On this topic, too, SolarCity’s Auerbacher said Kallinger is missing the mark, this time blending “ownership issues with grid issues.” The amendment is about lifting prohibitions to third-party ownership, he said. That’s it.
ARGUMENT THREE: IT’S TOO VAGUE
Opponents also say the amendment is too vague. Constituents wouldn’t know what they are voting on. On that front, Florida’s attorney general filed a brief with the court in June arguing the measure violates the single-subject rule, a Florida law that says ballot measures must be subject specific.
Opponents also claim the “shady solar amendment,” as they like to call it, is not succinct or clear enough to adequately inform voters of the issue.
In a separate filing, Florida Power & Light, Duke Energy, Tampa Electric Co. and Gulf Power made similar complaints, claiming the proposed ballot language would be “misleading” to voters.
“That argument is somewhat weak,” said Wiseman. “I think the summary makes it clear that the amendment intends to remove most state regulatory authority over local, distributed renewable electricity.”
But Wiseman said there is one thing that proponents could have made clearer – the definition of the word “non-utility.”
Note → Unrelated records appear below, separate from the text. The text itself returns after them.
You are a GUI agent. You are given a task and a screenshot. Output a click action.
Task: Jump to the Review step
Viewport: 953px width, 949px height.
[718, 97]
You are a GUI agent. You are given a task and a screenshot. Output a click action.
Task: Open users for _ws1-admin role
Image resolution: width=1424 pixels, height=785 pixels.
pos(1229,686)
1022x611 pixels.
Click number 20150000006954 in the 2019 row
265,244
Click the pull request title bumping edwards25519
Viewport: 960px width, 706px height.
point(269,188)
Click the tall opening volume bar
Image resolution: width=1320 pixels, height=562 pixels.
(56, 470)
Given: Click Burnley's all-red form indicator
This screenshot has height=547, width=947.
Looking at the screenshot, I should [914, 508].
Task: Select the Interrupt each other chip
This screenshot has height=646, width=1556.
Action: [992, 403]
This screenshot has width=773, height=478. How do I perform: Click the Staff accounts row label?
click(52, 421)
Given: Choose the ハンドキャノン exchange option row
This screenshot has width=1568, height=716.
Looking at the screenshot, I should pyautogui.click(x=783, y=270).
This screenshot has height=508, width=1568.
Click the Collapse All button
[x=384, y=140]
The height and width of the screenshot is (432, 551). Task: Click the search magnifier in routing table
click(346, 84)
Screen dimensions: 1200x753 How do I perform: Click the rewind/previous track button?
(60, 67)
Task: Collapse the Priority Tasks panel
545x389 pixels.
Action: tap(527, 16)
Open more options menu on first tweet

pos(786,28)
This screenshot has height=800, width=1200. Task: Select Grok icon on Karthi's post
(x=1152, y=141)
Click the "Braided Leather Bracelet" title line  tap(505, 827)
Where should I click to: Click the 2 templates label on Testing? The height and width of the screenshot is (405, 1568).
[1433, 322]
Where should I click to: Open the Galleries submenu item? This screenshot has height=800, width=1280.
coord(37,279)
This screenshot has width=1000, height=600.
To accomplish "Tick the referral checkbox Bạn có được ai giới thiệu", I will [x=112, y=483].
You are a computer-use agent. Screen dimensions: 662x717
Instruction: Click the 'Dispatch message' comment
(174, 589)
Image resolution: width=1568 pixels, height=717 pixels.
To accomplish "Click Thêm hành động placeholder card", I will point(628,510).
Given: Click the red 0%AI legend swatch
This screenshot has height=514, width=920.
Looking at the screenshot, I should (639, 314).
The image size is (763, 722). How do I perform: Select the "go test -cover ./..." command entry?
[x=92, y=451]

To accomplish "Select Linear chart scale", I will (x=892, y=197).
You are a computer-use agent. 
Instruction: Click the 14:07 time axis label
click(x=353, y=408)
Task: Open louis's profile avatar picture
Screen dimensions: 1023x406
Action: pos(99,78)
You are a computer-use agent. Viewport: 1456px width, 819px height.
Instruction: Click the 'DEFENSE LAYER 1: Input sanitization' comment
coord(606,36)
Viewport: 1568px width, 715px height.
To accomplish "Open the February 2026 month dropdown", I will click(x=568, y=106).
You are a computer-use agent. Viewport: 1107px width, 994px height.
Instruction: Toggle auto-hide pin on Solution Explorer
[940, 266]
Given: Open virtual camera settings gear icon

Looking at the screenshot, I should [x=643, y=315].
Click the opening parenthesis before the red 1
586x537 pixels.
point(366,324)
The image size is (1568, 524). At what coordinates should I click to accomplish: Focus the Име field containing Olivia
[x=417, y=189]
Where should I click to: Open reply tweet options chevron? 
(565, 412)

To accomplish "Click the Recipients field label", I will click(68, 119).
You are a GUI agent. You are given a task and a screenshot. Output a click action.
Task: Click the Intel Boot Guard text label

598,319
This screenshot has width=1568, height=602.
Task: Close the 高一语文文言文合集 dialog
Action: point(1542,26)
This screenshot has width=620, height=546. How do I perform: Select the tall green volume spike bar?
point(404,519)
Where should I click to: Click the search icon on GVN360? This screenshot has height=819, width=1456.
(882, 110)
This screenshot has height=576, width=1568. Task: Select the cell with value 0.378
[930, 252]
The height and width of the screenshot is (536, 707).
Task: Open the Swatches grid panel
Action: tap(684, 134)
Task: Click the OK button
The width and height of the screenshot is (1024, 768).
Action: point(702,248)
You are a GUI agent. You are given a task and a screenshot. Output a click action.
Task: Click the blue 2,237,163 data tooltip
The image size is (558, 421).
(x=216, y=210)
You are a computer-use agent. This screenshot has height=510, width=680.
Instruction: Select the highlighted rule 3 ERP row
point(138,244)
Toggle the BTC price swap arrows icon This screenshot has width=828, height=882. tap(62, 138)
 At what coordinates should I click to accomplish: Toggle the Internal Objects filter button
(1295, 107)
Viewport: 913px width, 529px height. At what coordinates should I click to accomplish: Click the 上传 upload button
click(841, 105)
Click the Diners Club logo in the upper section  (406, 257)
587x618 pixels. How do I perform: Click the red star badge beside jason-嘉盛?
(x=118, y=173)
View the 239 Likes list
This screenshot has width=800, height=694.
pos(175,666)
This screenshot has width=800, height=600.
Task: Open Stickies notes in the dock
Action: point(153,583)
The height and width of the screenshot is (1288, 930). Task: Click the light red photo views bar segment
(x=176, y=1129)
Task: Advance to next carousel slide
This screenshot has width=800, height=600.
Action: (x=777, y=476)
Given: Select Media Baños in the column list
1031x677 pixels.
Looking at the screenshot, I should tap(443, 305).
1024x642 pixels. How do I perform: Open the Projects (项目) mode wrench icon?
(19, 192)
”The use of the word ‘non-utility’ in the ballot summary could have been slightly better worded to make clearer that third-party distributed solar of up to two megawatts would no longer be considered a utility,” she said. “But the text as written makes this adequately clear.”
BUT…CONSUMERS LIKE IT
Solar advocates have already won this fight in Georgia, where Republican Gov. Nathan Deal signed a bill approving third-party ownership in May.
Other than Florida, Kentucky, North Carolina and Oklahoma remain the only states that explicitly ban certain solar sales. The law is unclear in 21 other states, according to the Solar Energy Industries Association.
“We are seeing a lot of [political] activity in states across the country,” said Vice President of State Affairs Sean Gallagher. “At the same time we’re also seeing some challenges because utilities have grown more concerned about competition.”
As the situation in Florida develops, he said, it has potential to spread to other states. “The fact is, customers want solar.”
Morning Consult polling finds that registered voters are largely supportive of the effort.
Seven out of 10 registered voters nationwide said they would support the measure in Florida, including 68 percent of respondents from southern states.
The Morning Consult poll was conducted from July 31 to Aug. 3, 2015, among a national sample of 2,069 registered voters. Results from the full survey have a margin of error of plus or minus 2 percentage points.